DNA-directed RNA polymerase II subunit RPB1 (POLR1A) is a DNA-dependent RNA polymerase that catalyzes the transcription of DNA into RNA using the four ribonucleoside triphosphates as substrates. POLR1A is the largest subunit and is a catalytic component of RNA polymerase II which synthesizes mRNA precurors and many functional non-coding RNAs. It also forms the polymerase active center together with the second largest subunit. Pol II is the central component of the basal RNA polymerase II transcription machinery. It is composed of mobile elements that move relative to each other. RPB1 is part of the core element with the central large cleft, the clamp element that moves to open and close the cleft, and the jaws that are though to grab the incoming DNA template. At the start of transcription, a single-stranded DNA template strand of the promoter is positioned within the central active site cleft of Pol II. A bridging helix emanates from RPB1 and crosses the cleft near the catalytic stie and is through to promote translocation of Pol II by acting as a ratchet that moves the RNA-DNA hybrid through the active site by switching from straight to bent conformations at each step of nucleotide addition. During transcription elongation, Pol II moves on the template as the transcript elongates. Elongation is influenced by the phosphorylation status of the C-terminal domain (CTD) of Pol II's largest subunit (RPB1), which serves as a platform for assembly of factors that regulate transcription initiation, elongation, termination, and mRNA processing.

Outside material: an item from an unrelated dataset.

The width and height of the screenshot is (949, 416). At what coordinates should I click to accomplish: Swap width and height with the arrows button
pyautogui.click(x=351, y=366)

Regulation of gene expression levels depends on the balance between methylation and acetylation levelts of the CTD-lysines.

Synonyms

220kDa; hRPB220; hsRPB1; POLR2; POLR2A; POLRA; RPB1; RPBh1; Rpii215; RpIILS; RPO2; Rpo2-1; RPOL2.

Materials Supplied

Number Component 50T Concentration Storage
1 PBS Buffer (powder) 2L x 2 20x RT
2 Antigen Retrieval Buffer 20ml 100x 2-8°C
3 Endogenous Peroxidase Blocking Buffer 3ml RTU 2-8°C
4 Blocking Buffer 3ml RTU 2-8°C
5 Primary Antibody (Rat Phospho-POLR2A (Ser5) Recombinant Rabbit mAb) 6ml RTU 2-8°C
6 Secondary Antibody (Goat Anti-Rabbit IgG H&L, HRP conjugated) 6ml RTU 2-8°C
7 Chromogen Component A 0.3ml RTU -20°C
8 Chromogen Component B 0.3ml RTU -20°C
9 Counter Staining Reagent 5ml RTU RT
10 Differentiation Reagent 6ml RTU RT
11 Mounting Media 5ml RTU RT
12 Control slide (Rat colon) 1 slide RTU RT
13 Datasheet 1 copy

Notes

  1. The positive control slide provided in the kit allows you to be sure that the experimental set-up is working properly.
  2. Do not allow slides to dry at any time during this procedure.
  3. Please don't replace the matching reagents in this product with other manufacturers' products.
  4. As DAB is a carcinogen, please take necessary precautions.
  5. PBS (reagent 1) can be stored for one week at 4℃ after preparation; The antigen retrieval buffer (1×reagent 2) and the chromogenic agent (the mixture of reagents 7 and 8) should be prepared right before each assay.


As DAB is a carcinogen, please take necessary precautions.

Important Note: This product as supplied is intended for research use only, not for use in human, therapeutic or diagnostic applications.